2. Witness Host: The witness is a virtual machine appliance that resides on a third host, typically at a primary data center, when deploying a 2-node cluster in a remote site. Its primary role is to act as a tiebreaker in the event of a failure or network partition between the two data nodes. The witness host stores only metadata in the form of witness components. It does not run virtual machines or store virtual machine data (VMDK files).

Networking Essentials

Proper networking is critical for a stable 2-node cluster.

• Data Node Interconnect: The two data nodes need a high-speed, low-latency network connection, usually a direct link or dedicated switch. At least 10 Gbps is required to support vSAN traffic and vMotion effectively. 25Gbps or higher is recommended.

• vSAN Witness Host Traffic: The connection between the physical hosts and the vSAN Witness Host has specific requirements. While the latency requirements are less strict than for stretched clusters, they are still important.

• Latency: The round-trip time (RTT) to the witness should be less than 500 ms.
• Bandwidth: A 2 Mbps connection is generally sufficient, as only metadata is transmitted.
• Traffic: It's best practice to tag the witness traffic on a separate VMkernel adapter to keep it isolated from other network traffic.

Data Placement and Protection

In a vSAN ESA 2-node cluster, data protection is achieved through mirroring.
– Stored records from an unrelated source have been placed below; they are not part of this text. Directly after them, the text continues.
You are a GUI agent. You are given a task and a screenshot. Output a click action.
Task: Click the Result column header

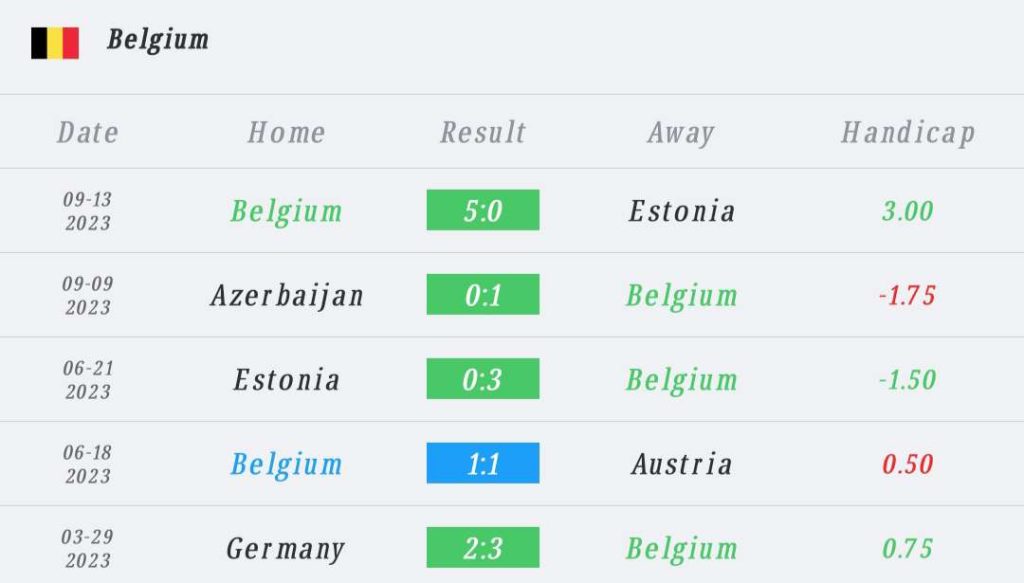483,133
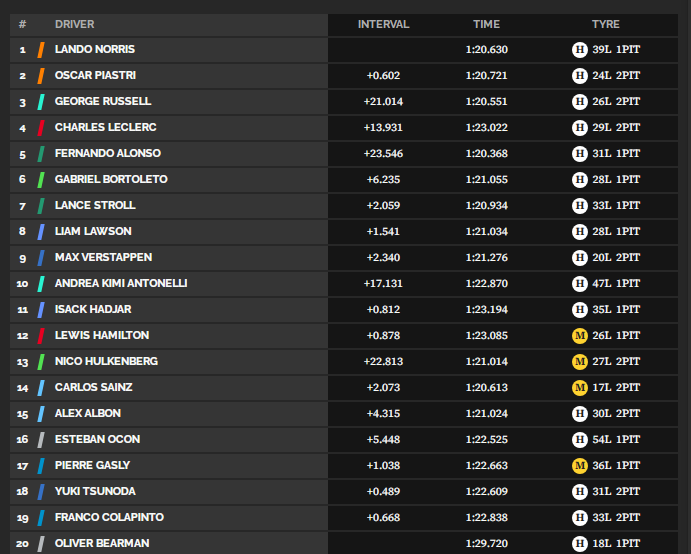691x554 pixels.
Task: Click the orange team colour bar beside Oscar Piastri
Action: tap(40, 75)
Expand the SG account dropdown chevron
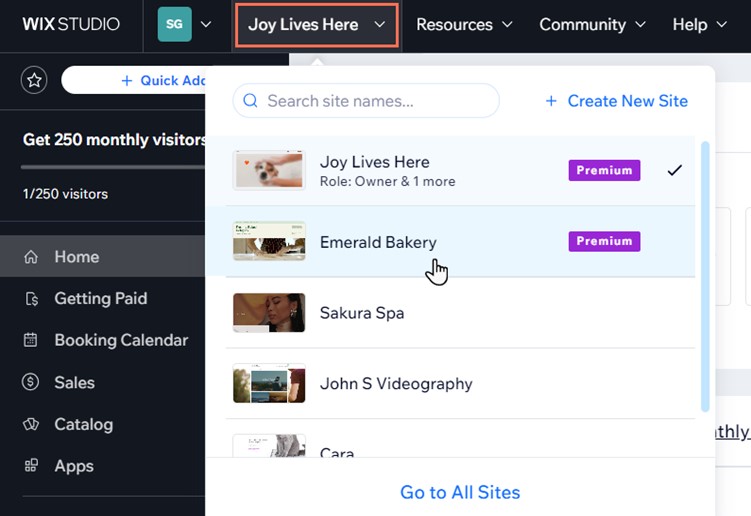Viewport: 751px width, 516px height. (x=206, y=24)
The default storage policy for a 2-node cluster is RAID 1 (Mirroring).

Here's how it works:

1. A virtual machine's disk object (VMDK) is created on the vSAN datastore.

2. The object has two complete copies, or replicas.

3. One replica is placed on Node A, and the second replica is placed on Node B.

4. A small witness component is created and placed on the witness host.

This creates a data layout of Replica 1, Replica 2, and Witness. This configuration ensures that if one data node fails, a complete copy of the data is still available on the surviving node. The witness component ensures that there is a quorum ($greater\; than50\%$) of components available to keep the VM object online.

For example, if Node A fails, Node B still has a complete data replica, and the witness host provides the third component vote. The cluster recognizes that a valid, complete copy of the data exists and keeps the VM running (after a vSphere HA restart) on Node B.

Handling Failures: Split-Brain Scenario

The primary function of the witness is to prevent a "split-brain" scenario. Imagine the direct network link between Node A and Node B fails, but both nodes can still communicate with the witness host.

• Without a witness, both nodes would think the other is offline and would attempt to take sole ownership of the virtual machines, leading to data corruption.

• With a witness, both Node A and Node B will attempt to place a lock on the witness components for their VMs. The node that successfully acquires the lock gains ownership of the VM objects and continues writing to its replica, preventing a split-brain condition and ensuring data integrity.

Summary

vSAN ESA 2-node clusters offer a robust and efficient high-availability solution for small environments and edge solutions such as remote offices. By utilizing the power of NVMe hardware and a simple yet effective witness architecture, it delivers enterprise-grade speed and resilience in a compact form factor.